SGMap non-exhaustive, !#[no_std] API example (would work identically for std::collections::BTreeMap):

use scapegoat::SGMap;
use smallvec::{smallvec, SmallVec};

const REF_BUF_LEN: usize = 5;

let mut example = SGMap::new();
let mut stack_str = "your friend the";

// Insert "dynamically" (as if heap)
example.insert(3, "the");
example.insert(2, "don't blame");
example.insert(1, "Please");
example.insert(4, "borrow checker");

// Ordered reference iterator
assert!(example
    .iter()
    .map(|(_, v)| *v)
    .collect::<SmallVec<[&str; REF_BUF_LEN]>>()
    .iter()
    .eq(["Please","don't blame","the","borrow checker"].iter()));

// Container indexing
assert_eq!(example[&3], "the");

// Fast (no search) head removal
let please_tuple = example.pop_first().unwrap();
assert_eq!(please_tuple, (1, "Please"));

// By-predicate removal (iterates all entries)
example.retain(|_, v| !v.contains("a"));

// Extension
let iterable: SmallVec<[(isize, &str); REF_BUF_LEN]> =
    smallvec![(1337, "safety!"), (0, "Leverage"), (100, "for")];
example.extend(iterable.into_iter());

// Value mutation
if let Some(three_val) = example.get_mut(&3) {
    *three_val = &mut stack_str;
}

// New message :)
assert!(example
    .into_values()
    .collect::<SmallVec<[&str; REF_BUF_LEN]>>()
    .iter()
    .eq(["Leverage","your friend the","borrow checker","for","safety!"].iter()));

Additional examples here.

Configuring a Stack Storage Limit

The maximum number of stack-stored elements (set) or key-value pairs (map/tree) is determined at compile-time, via the environment variable SG_MAX_STACK_ELEMS. Valid values include the range [0, 32] and powers of 2 up to 1,048,576. For example, to store up to 2048 items on the stack:

export SG_MAX_STACK_ELEMS=2048
cargo build --release

Please note:

  • If the SG_MAX_STACK_ELEMS environment variable is not set, it will default to 1024.
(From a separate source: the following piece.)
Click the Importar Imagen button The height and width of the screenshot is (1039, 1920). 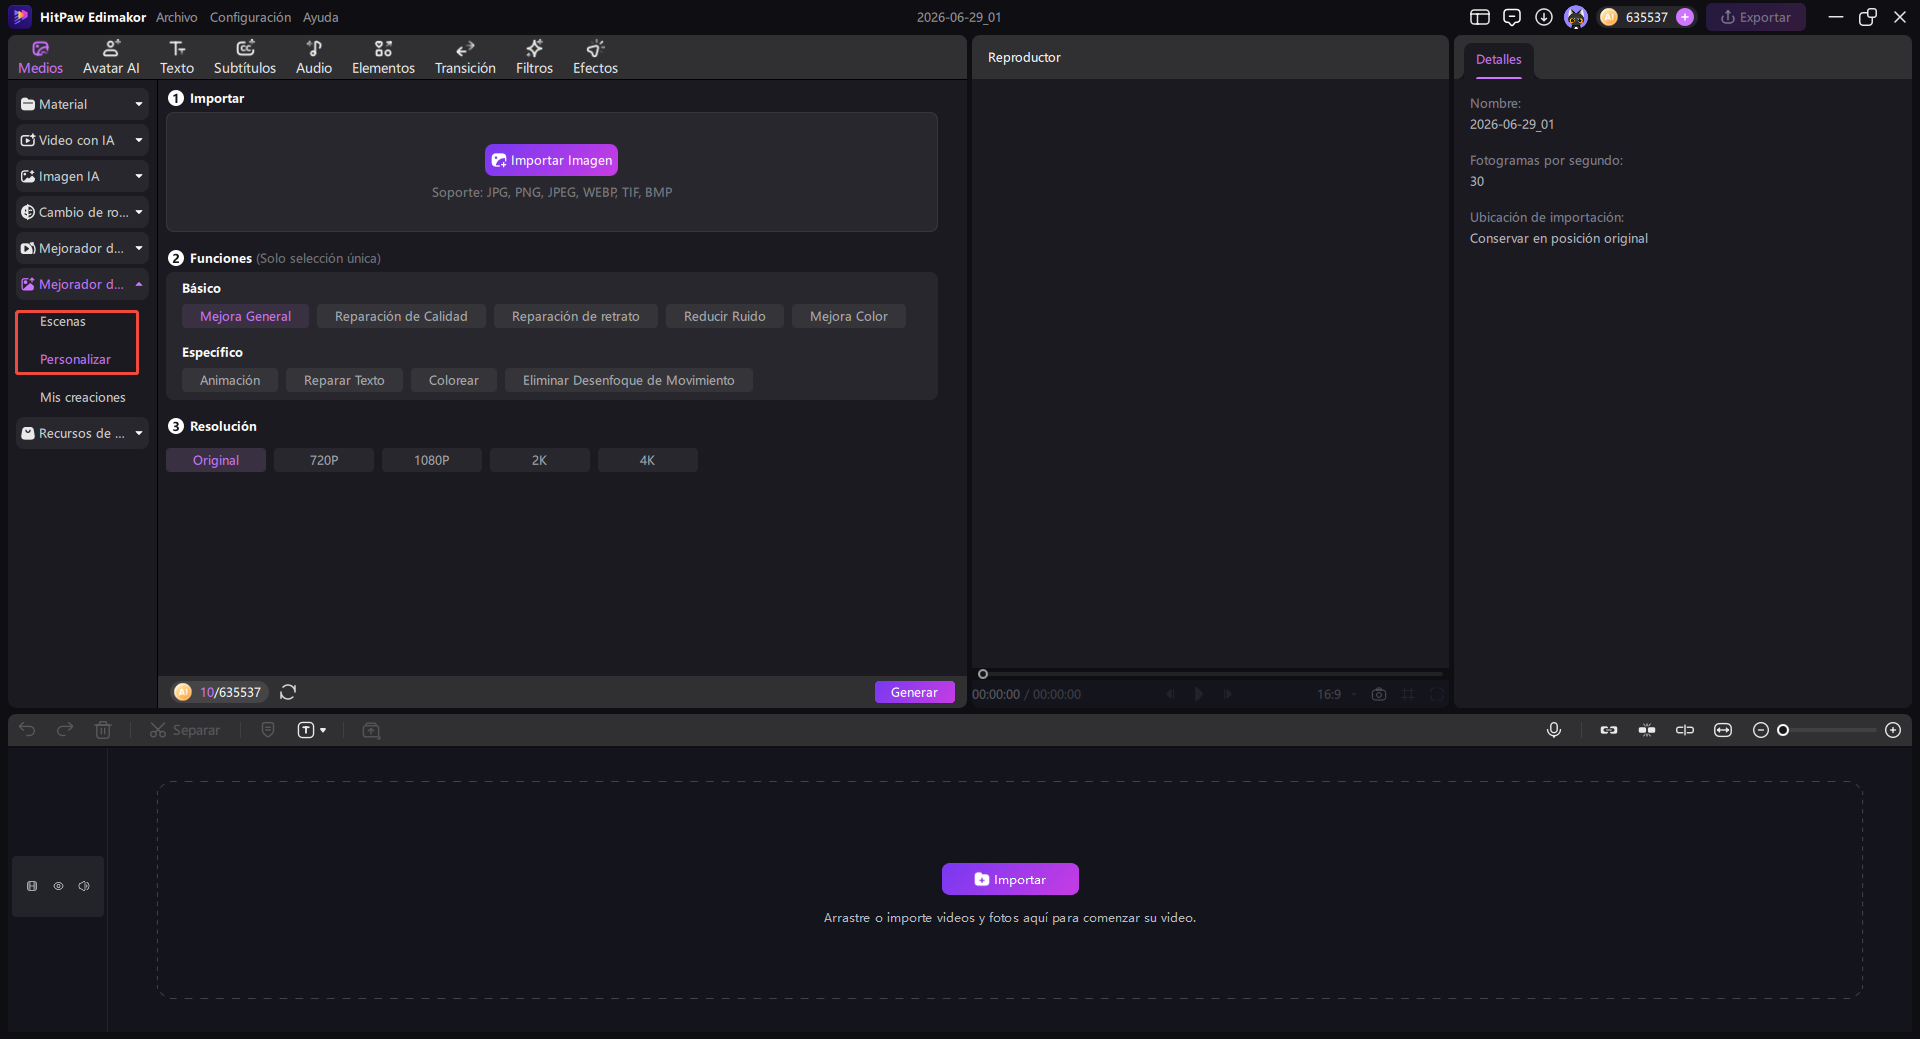click(x=551, y=160)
  • For any system with heap memory: the first SG_MAX_STACK_ELEMS elements are stack-allocated and the remainder will be automatically heap-allocated.

  • For embedded systems with only stack memory: SG_MAX_STACK_ELEMS is a hard maximum - attempting to insert beyond this limit will cause a panic.

    • Use feature high_assurance to ensure error handling and avoid panic (see below).

Warning: Although stack usage is constant (no recursion), a stack overflow can happen at runtime if SG_MAX_STACK_ELEMS (configurable) and/or the stored item type (generic) is too large. Note stack overflow is distinct from buffer overflow (which safe Rust prevents). Regardless, you must test to ensure you don’t exceed the stack frame(s) size limit of your target platform. Rust only supports stack probes on x86/x64, although creative linking solutions have been suggested for other architectures.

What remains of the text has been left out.